水垣は、現役最後の舞台となったRIZINの公式HPで、「RIZINファンの皆さま、こんにちは。水垣偉弥です。昨年の8月のマネル・ケイプ戦を持ちまして選手生活を終えることにしました。選手生活最後の大勝負として『打倒・堀口恭司』という事ことを目標にRIZINに参戦したのですが、一発目でやられてしまって、それで堀口選手と闘うということが遠退いてしまったことと、自分に対する自信が持てなくなってしまったということで引退することにしました。ただMMAを好きという気持ちは全く変わりません。これからは1ファンに戻りますが、MMAをずっと楽しんでいきたいと思います。RIZINでは1試合しか出来ませんでしたが、応援してくれた皆さん本当にありがとうございました。またどこかでお会いしましょう」とのコメントを発表している。

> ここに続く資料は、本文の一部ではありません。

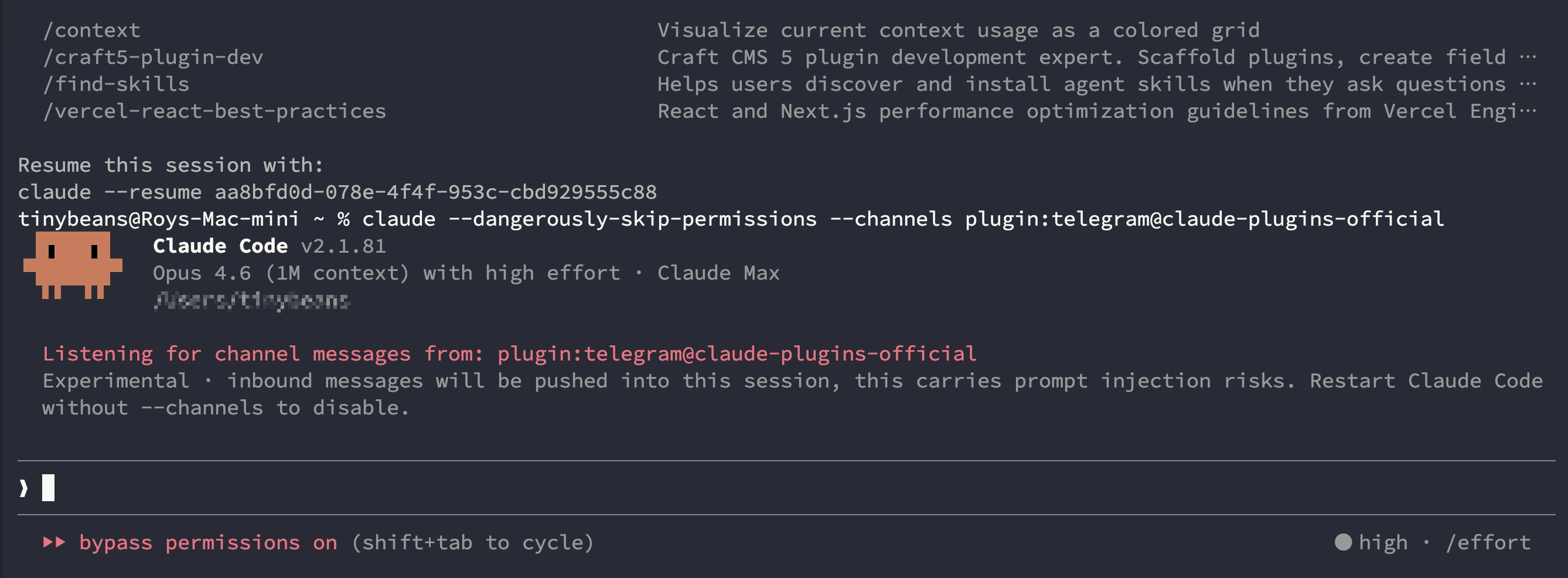This screenshot has height=578, width=1568.
Task: Click the empty prompt input line
Action: point(791,488)
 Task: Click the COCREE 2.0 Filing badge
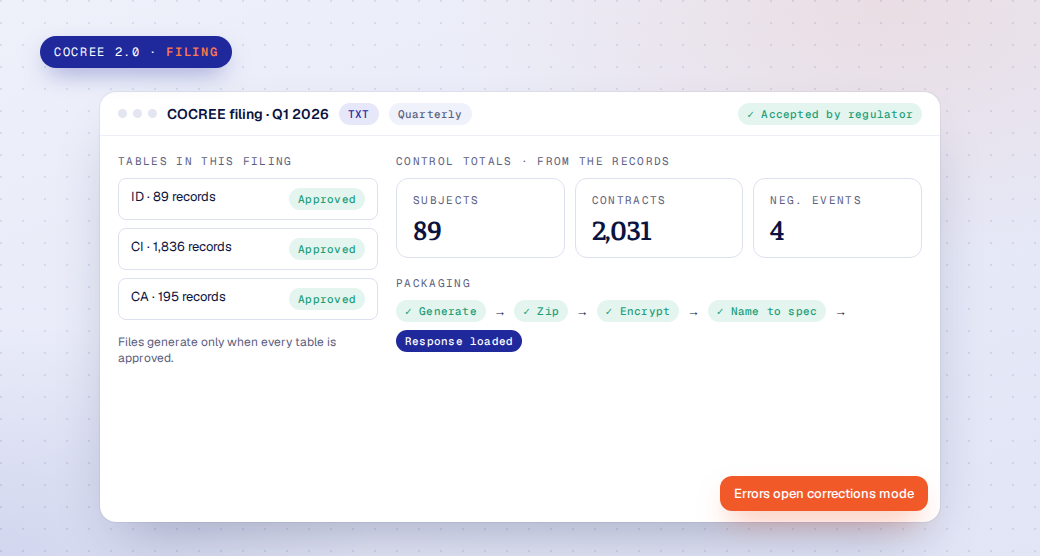pyautogui.click(x=136, y=52)
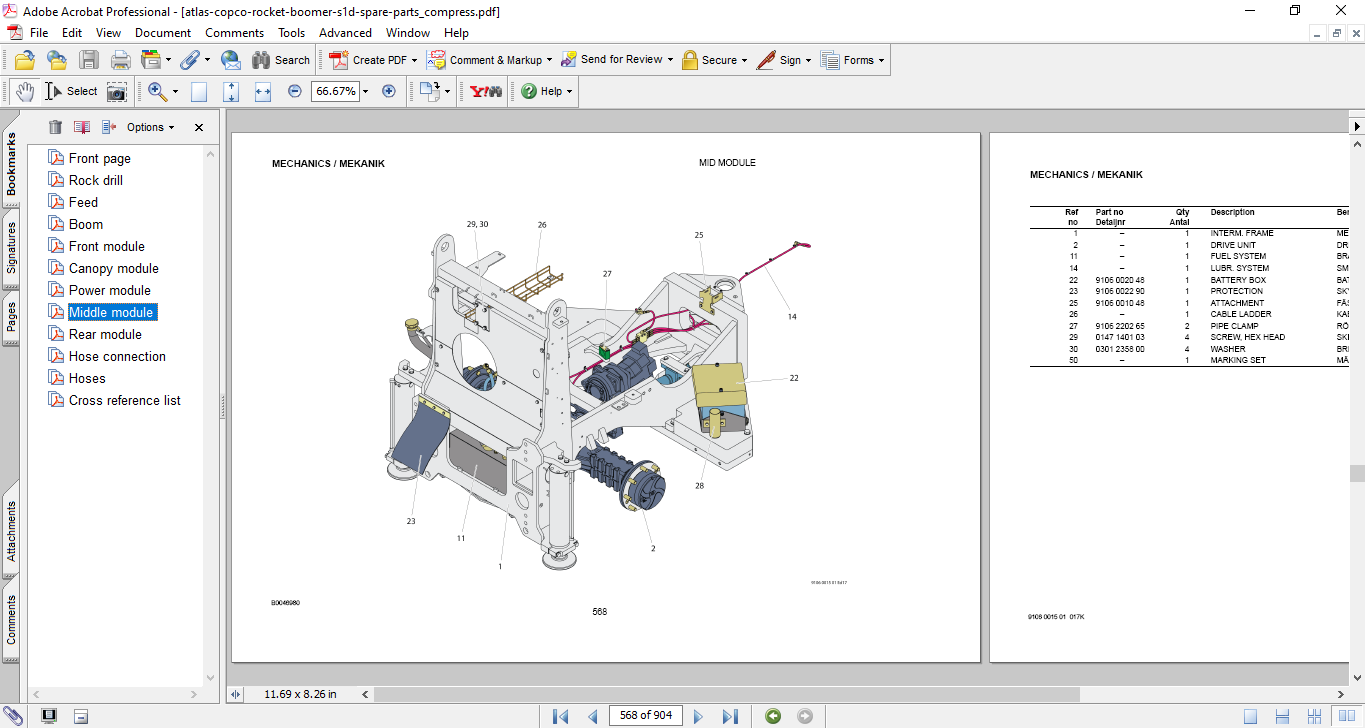Image resolution: width=1365 pixels, height=728 pixels.
Task: Click the Print icon in toolbar
Action: [120, 60]
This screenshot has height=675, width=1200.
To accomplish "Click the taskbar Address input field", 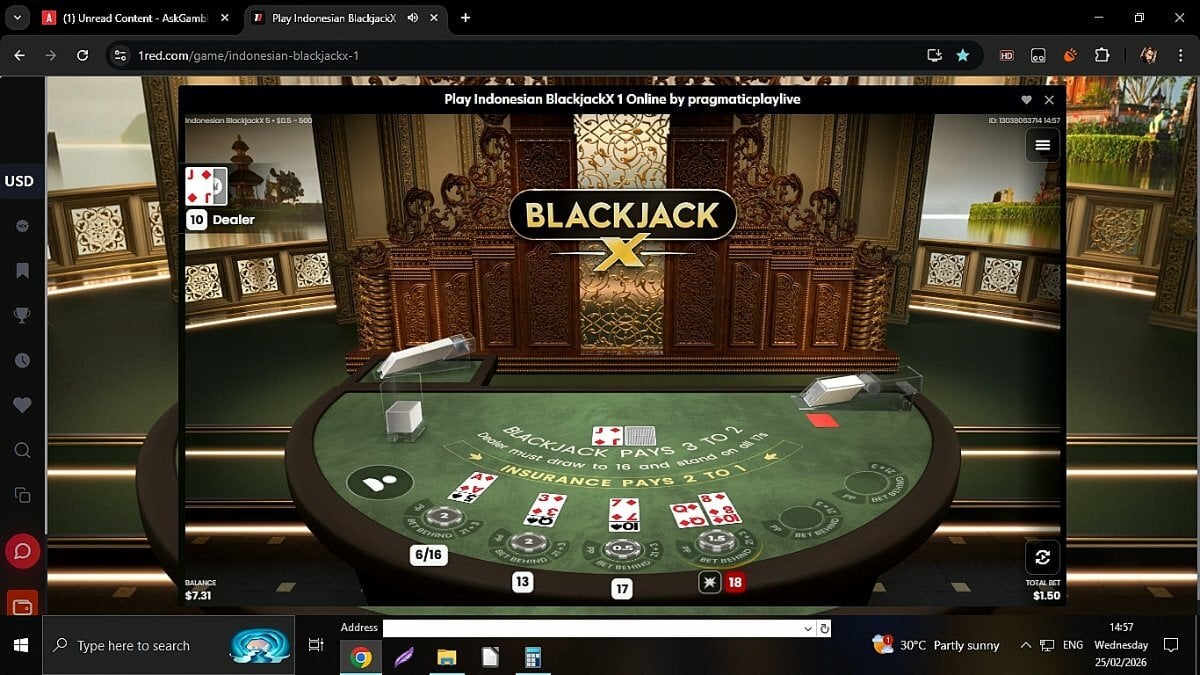I will click(x=592, y=628).
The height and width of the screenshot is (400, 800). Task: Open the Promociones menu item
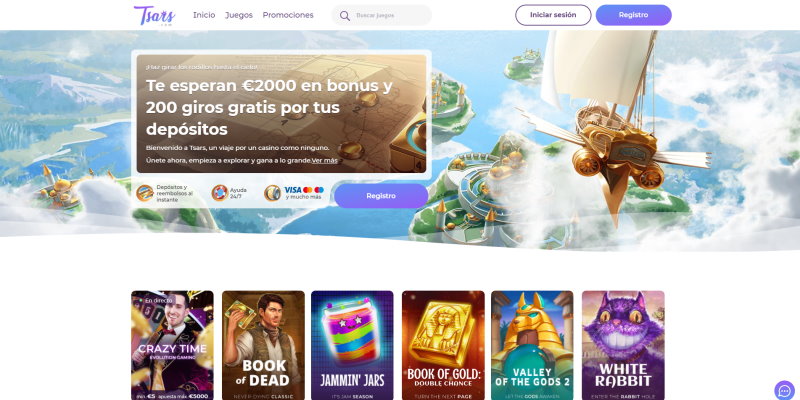(288, 15)

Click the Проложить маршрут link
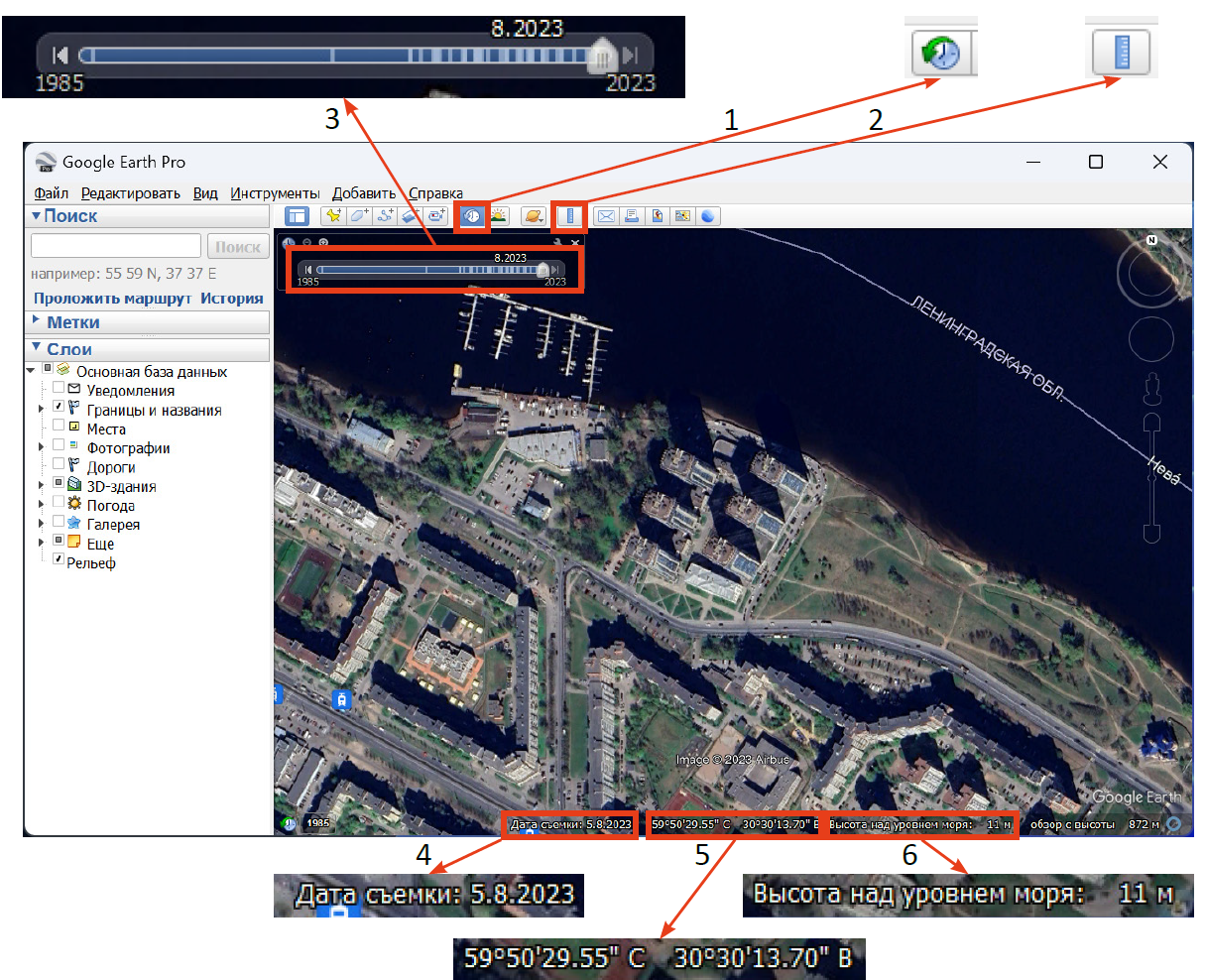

DAZNでBellator解説を務め、ロードレースでもテレビ解説を行なうほど熱心なサイクリストとしても知られる水垣は、横浜の「Pedalist」の「Fight&Fitness事業部」で続けてきた「筋トレスクール」に加え「格闘技スクール」も開講。「MMAをずっと楽しんでいきたい」という通り、2020年7月31日の北岡悟主催の『iSMOS.1』の解説を強めることも決定している。
水垣の引退発表を受け、現役最後の相手としてリング上で対峙し、UFC入りを決めたマネル・ケイプは「すべての敬意をタケヤ・ミズガキへ。アリガトウ」とツイート。水垣も「ありがとう。次のステージで頑張ってください!! 僕はUFCでのあなたの成功を願っています!」と返信し、エールを送っている。